Improvements in sequencing technology have resulted in the ability to simultaneously generate detailed genetic information across a large number of genetic loci from a single biological sample in a forensic context. This work explores sequence variation of forensically relevant STR and SNP loci, and includes the international STRseq project (https://www.ncbi.nlm.nih.gov/bioproject/380127).

Traditionally, DNA profiling in a forensic genetics context has relied on a class of DNA marker called short tandem repeats (STRs), where variation is assessed through examining the difference in length of the DNA in individuals, at the specific genomic locations where these markers are present.

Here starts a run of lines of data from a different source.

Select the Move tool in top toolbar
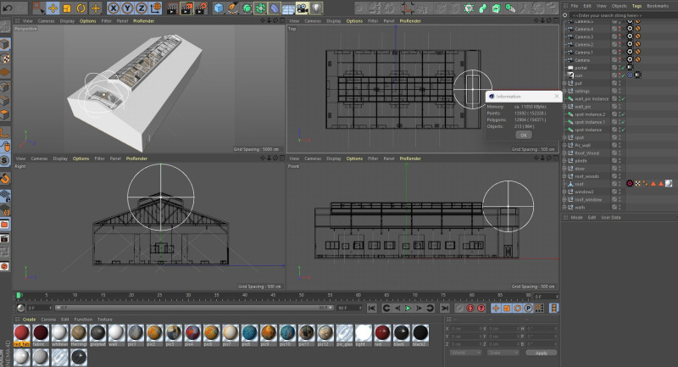[52, 8]
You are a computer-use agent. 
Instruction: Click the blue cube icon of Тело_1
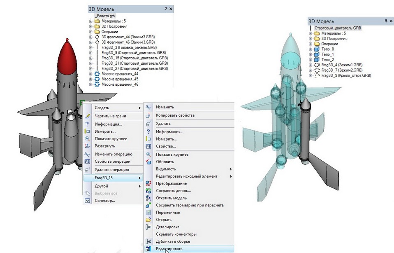(316, 54)
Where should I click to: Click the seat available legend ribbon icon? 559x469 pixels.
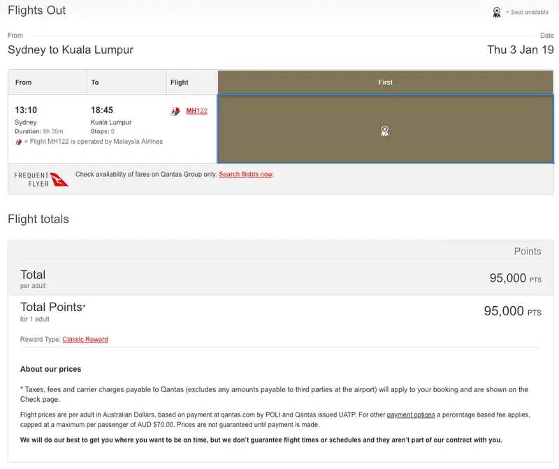[497, 13]
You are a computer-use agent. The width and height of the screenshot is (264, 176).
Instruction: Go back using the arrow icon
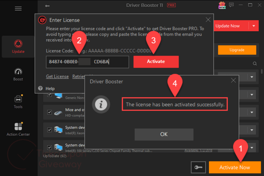pyautogui.click(x=47, y=6)
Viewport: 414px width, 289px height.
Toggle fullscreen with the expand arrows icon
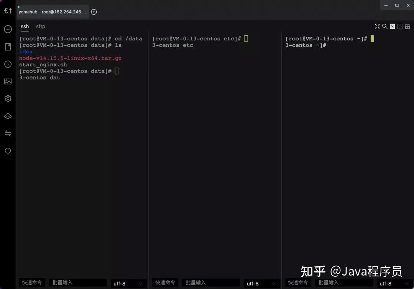377,26
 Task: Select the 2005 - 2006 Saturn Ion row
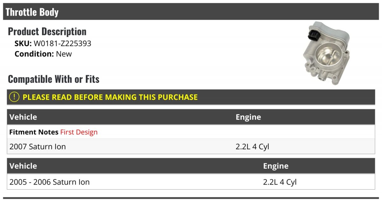[191, 182]
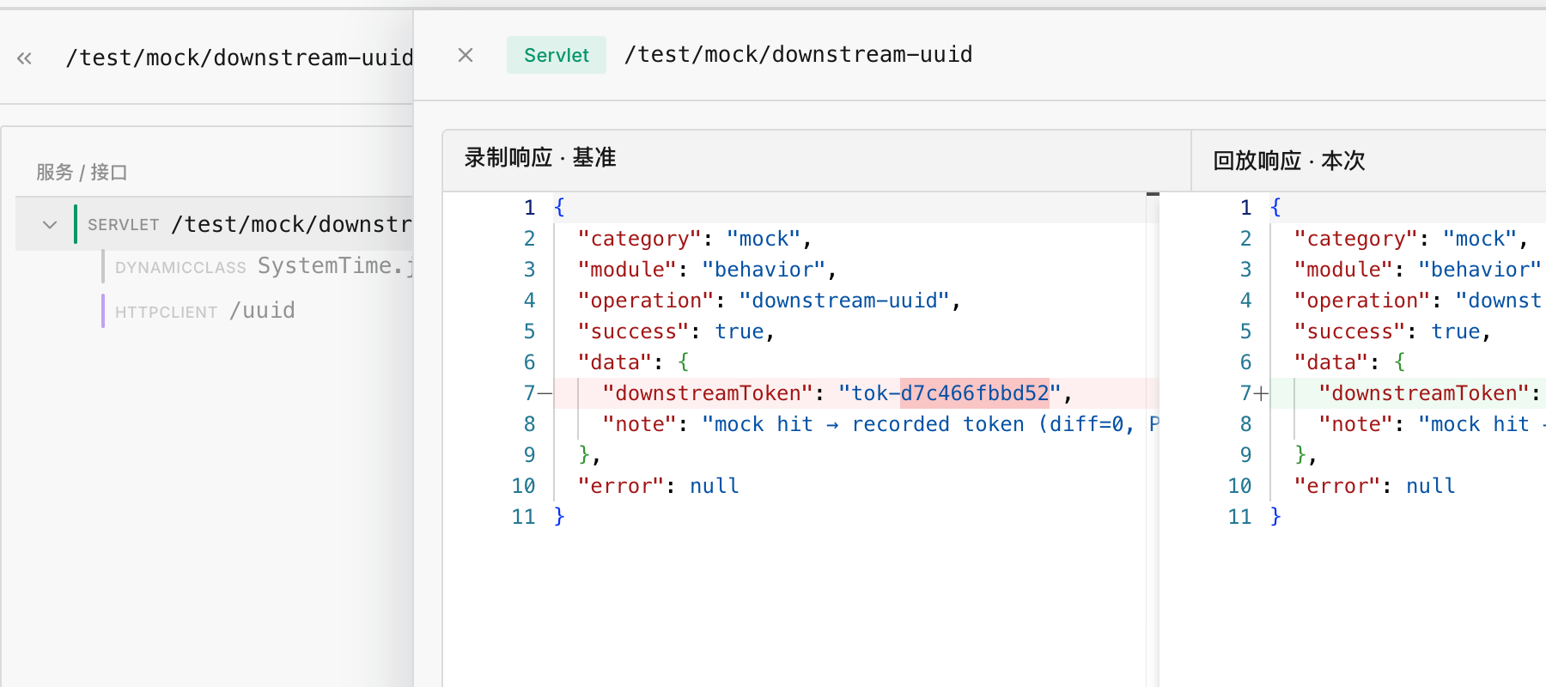
Task: Close the detail drawer with X icon
Action: [466, 55]
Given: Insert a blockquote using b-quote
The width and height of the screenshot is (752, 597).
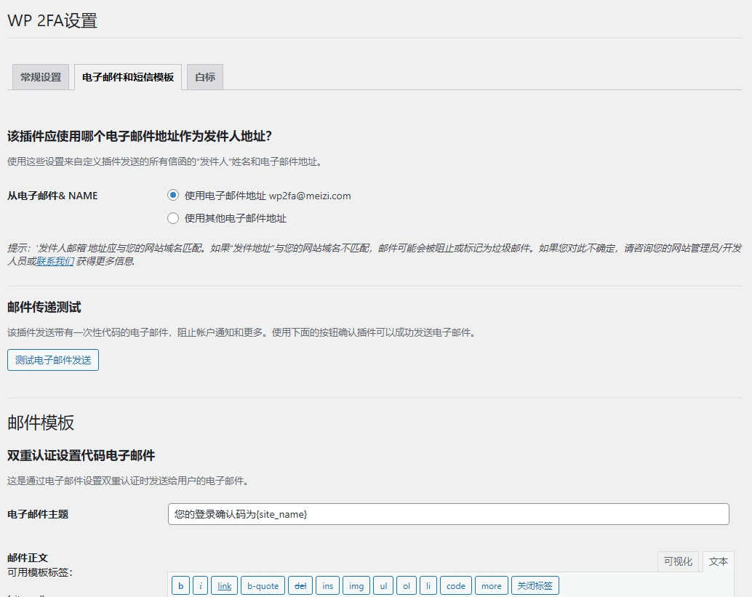Looking at the screenshot, I should [x=263, y=585].
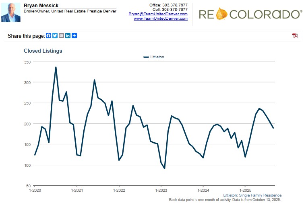
Task: Click the lowest dip of the chart line
Action: point(164,168)
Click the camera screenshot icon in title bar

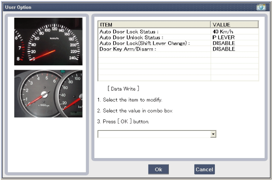pyautogui.click(x=261, y=7)
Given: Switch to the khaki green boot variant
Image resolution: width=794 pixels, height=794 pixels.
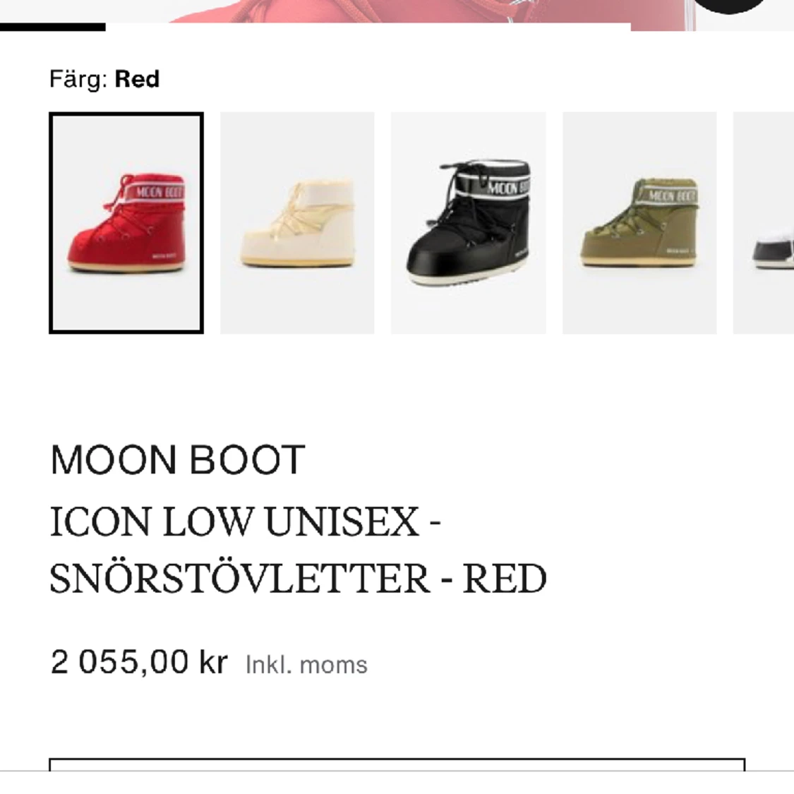Looking at the screenshot, I should pyautogui.click(x=639, y=222).
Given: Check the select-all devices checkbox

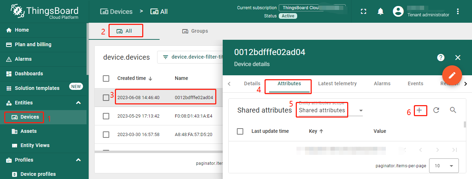Looking at the screenshot, I should point(106,78).
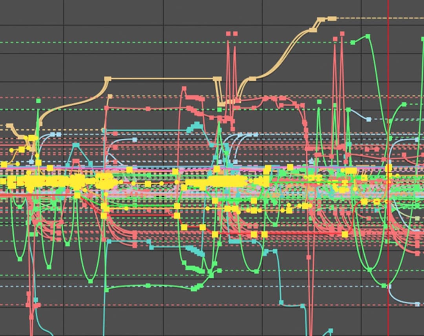Click the green keyframe just before the highest green peak
The image size is (424, 336).
(x=353, y=42)
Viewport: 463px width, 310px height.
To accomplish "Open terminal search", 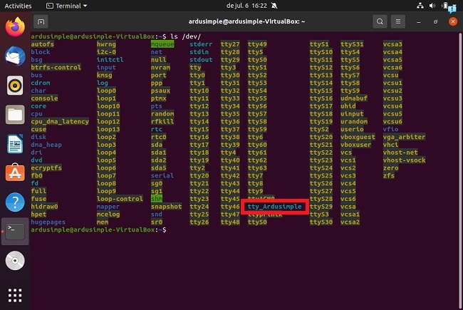I will click(x=380, y=21).
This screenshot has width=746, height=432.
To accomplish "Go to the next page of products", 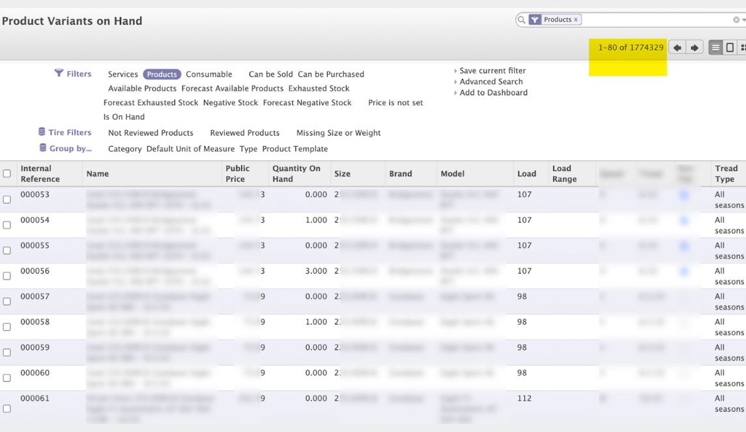I will pos(695,47).
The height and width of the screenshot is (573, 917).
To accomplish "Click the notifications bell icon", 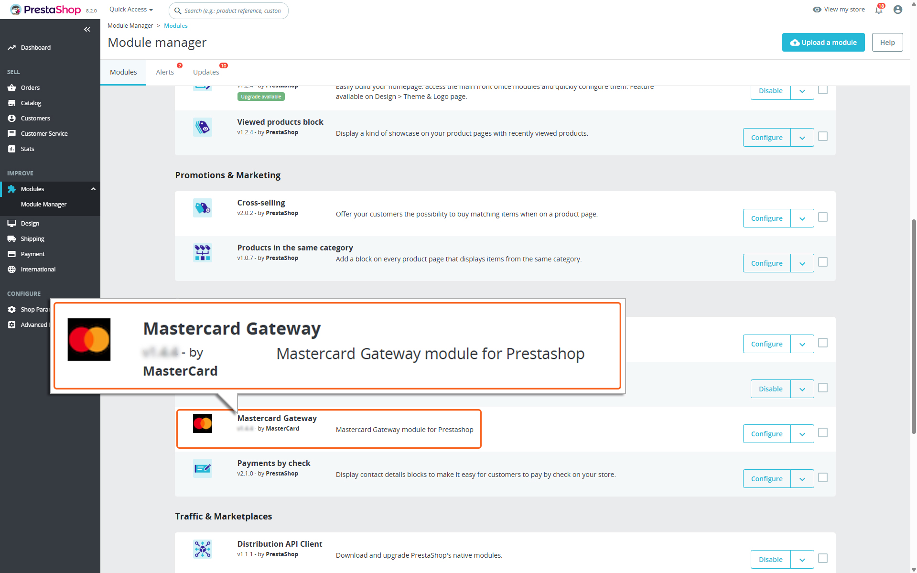I will (x=878, y=10).
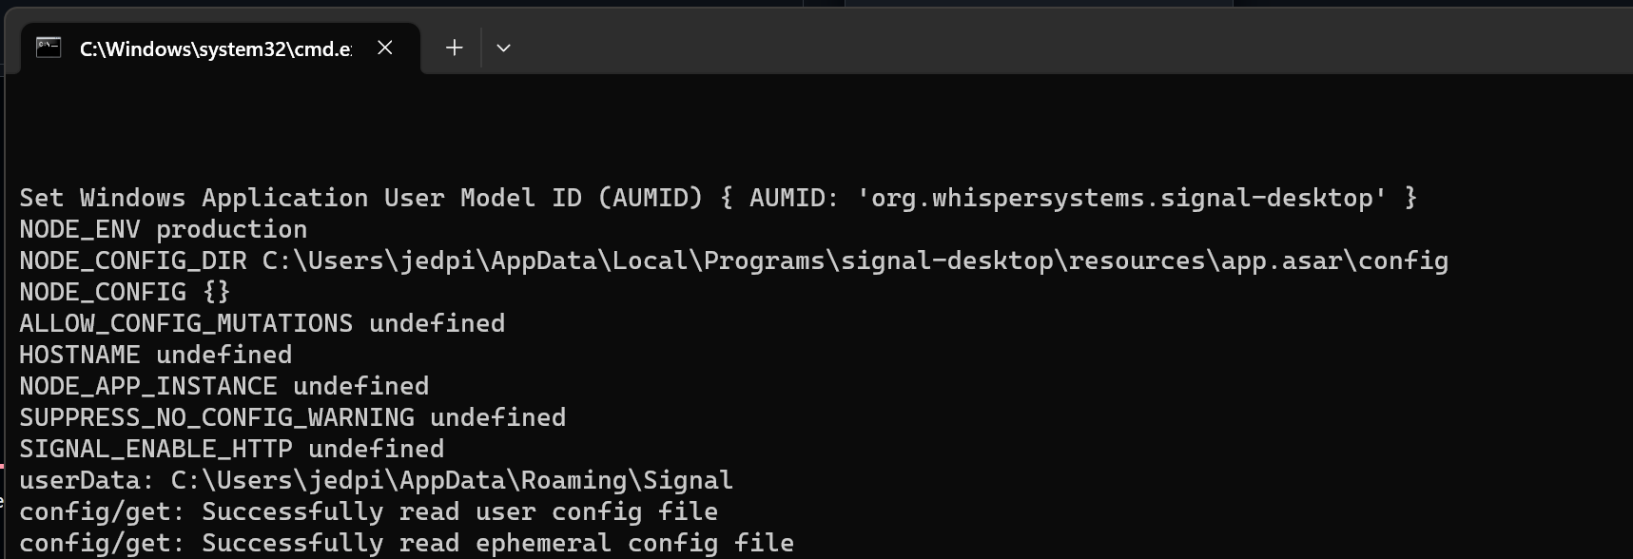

Improvements in sequencing technology with the commercial availability of massively parallel sequencing (MPS) means that we can now analyse the actual genetic sequences at these locations rather than only assess the length of the sequence, and this raises the possibility that we can now detect variation by both sequence and length at the same time. This project aims to sequence DNA from over 1000 UK resident individuals in 5 population groups using the Verogen DNA Signature Prep kit which simultaneously amplifies 27 autosomal STRs and 94 autosomal single nucleotide polymorphism markers (SNPs). Sequence variation at these markers can then be catalogued and investigated: an important advance both to determine how useful this MPS technology may be to forensic genetics and to provide sequence allele frequency data that can be subsequently used for other purposes. Detailed analysis of the data can highlight where useful sequence variation is observed – in which markers, and in the repeat or flanking regions – as well as determine the extent to which sequence variation is population-specific, and hence whether this type of data can be used for ancestry analysis (i.e. can it be used to also determine what region of the world an individual’s ancestor may be from, whether that be, for example, Europe, Africa, or East Asia).

We aim to improve forensic inference from such compromised samples by adding sequence information to standard typed variants and the local chromosomal environment to improve the capability to make use of such data in an international setting.